Il apparaît clairement que la pression pour plus de rentabilité et
d’efficacité, qui s’exerce actuellement sur les établissements et donc l’obligation de disposer au plus vite des lits d’hospitalisation, risque de limiter les préalables prévus à la sortie des patients à la possibilité pour ces derniers d’un lever autonome et à la réalisation de quelques pas dans la chambre.
Concernant les aidants
La généralisation de ce programme va donc entraîner des modifications sur la structure organisationnelle des familles désormais responsables des soins post opératoires
Un malade à la maison va amener à une augmentation des taches domestiques et une augmentation de la charge de travail ménager usuel.
Cela peut entraîner un allègement de l’activité professionnelle avec les risques inhérents sur la carrière de ces aidant(e)s. Bien entendu, la solution réside dans le passage régulier de soignants assurant l’essentiel de la surveillance (par exemple le passage quotidien d’une sage femme et d’une puéricultrice après un accouchement)
Dans le contexte de la Seine Saint Denis une telle précaution apparaît non seulement hypothétique mais comme totalement irréaliste !!
Concernant les soignants à l’intérieur de la structure hospitalière
La fatigue accrue du personnel médical et para médical est patente, et s’aggrave avec la rotation de plus en plus rapide des patients. L’accentuation de cette rotation va encore aggraver la pression sur ces personnels.

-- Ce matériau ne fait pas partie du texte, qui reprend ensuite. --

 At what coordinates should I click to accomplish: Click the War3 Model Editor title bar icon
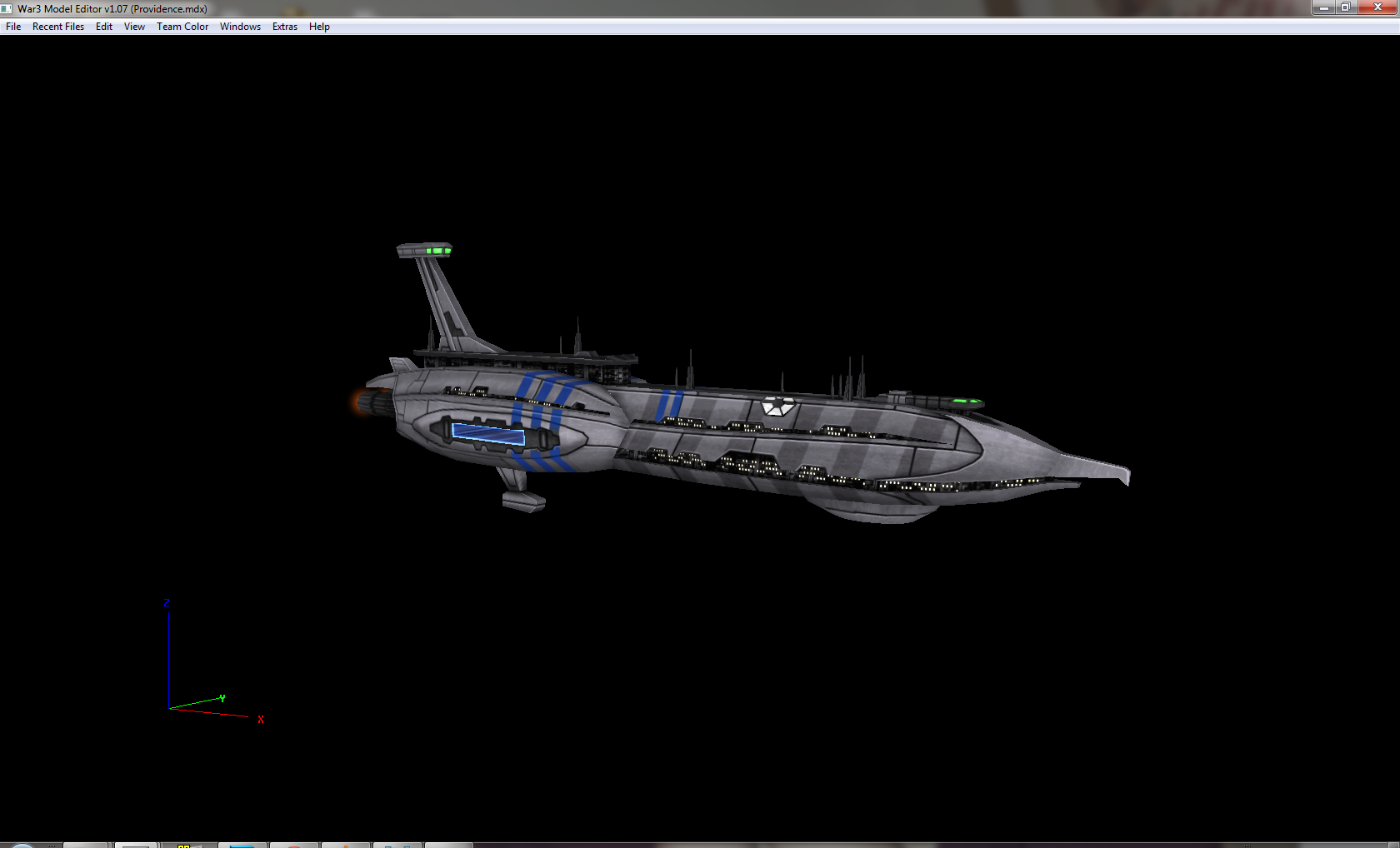click(8, 9)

Pour ce qui concerne les soignants exerçant à l’extérieur de la structure d’hospitalisation
Il apparaît clairement que la désertification croissante et semble-t-il non contrôlée dans le Département, impliquant médecins comme para médicaux va être lourde de conséquence sur les risques de cette évolution, qu’on nous présente comme inéluctable.
Il apparaît comme probable que la hausse du travail qui sera demandée à la ville, se fera au dépend des activités moins prioritaires telles que l’accompagnement affectif et relationnel, l’écoute, la prévention et plus généralement l’ensemble des activités concernant les autres patients.

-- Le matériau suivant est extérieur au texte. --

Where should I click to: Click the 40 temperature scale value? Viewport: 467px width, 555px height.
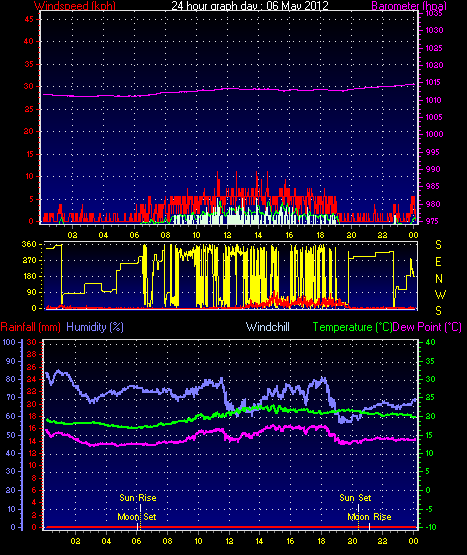tap(430, 342)
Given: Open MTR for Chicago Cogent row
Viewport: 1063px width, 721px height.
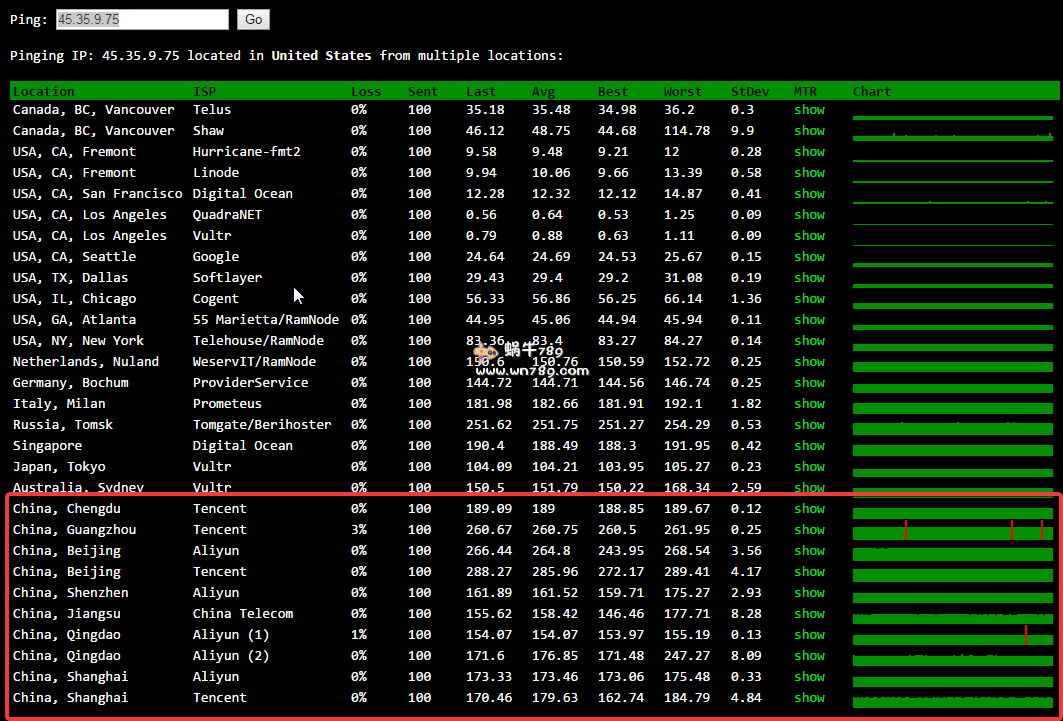Looking at the screenshot, I should 809,298.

Ces contradictions ne pourront être surmontées, que si un travail de fond réunissant tous les professionnels quelque soient leur mode et leur lieux d’exercice, soit mis en place afin de définir les préalables indispensables à la sortie de l’hôpital qui ne soient pas uniquement constitués des priorités de ce dernier
La mise en place envisagée d’une PTA** (sur une zone d’ailleurs réduite du 93), qui apparaît comme une solution envisageable à long terme, semble encore trop balbutiante pour pallier aux difficultés prévisibles du virage ambulatoire. Cela d’autant plus que leur mode organisationnel est à ce jour dans les limbes…
Quand au problème de l’importance de l’hôpital dans la chaîne des soins, qui semble-t-il, est présenté comme devenant moins central dans le processus de virage ambulatoire (plus de ville et moins d’hospitalo-centrisme). Il ne nous paraît pas certain que ce virage diminue son rôle.
Il se contentera de le modifier…
En fait, le domicile devient une extension de l’hôpital pour ce qui constitue le « care », l’hôpital ne s’occupant alors que du « cure ». Cette séparation totalement artificielle nous apparaît comme préjudiciable, non seulement à la relation ville-hôpital (déjà bien mal en point), mais aussi plus simplement à un fonctionnement complémentaire des deux activités.
En conclusion
Ce processus dont la motivation principale est essentiellement financière est porteur de difficultés importantes et cela particulièrement dans notre Département, qui présente un taux élevé de la population ne disposant pas des moyens financiers, culturels et sociaux d’en assumer la charge.
La désertification médicale majeure qui pèse sur l’activité des professionnels de ville dans le 93, ne permettra pas de compenser le « transfert de charges » que suppose un virage ambulatoire dont la mise en place s’accélère.
Le processus risque de surcroît, de modifier durablement les équilibres familiaux pour les familles concernées (ce risque potentiel n’ayant d’ailleurs, jamais été étudié en France.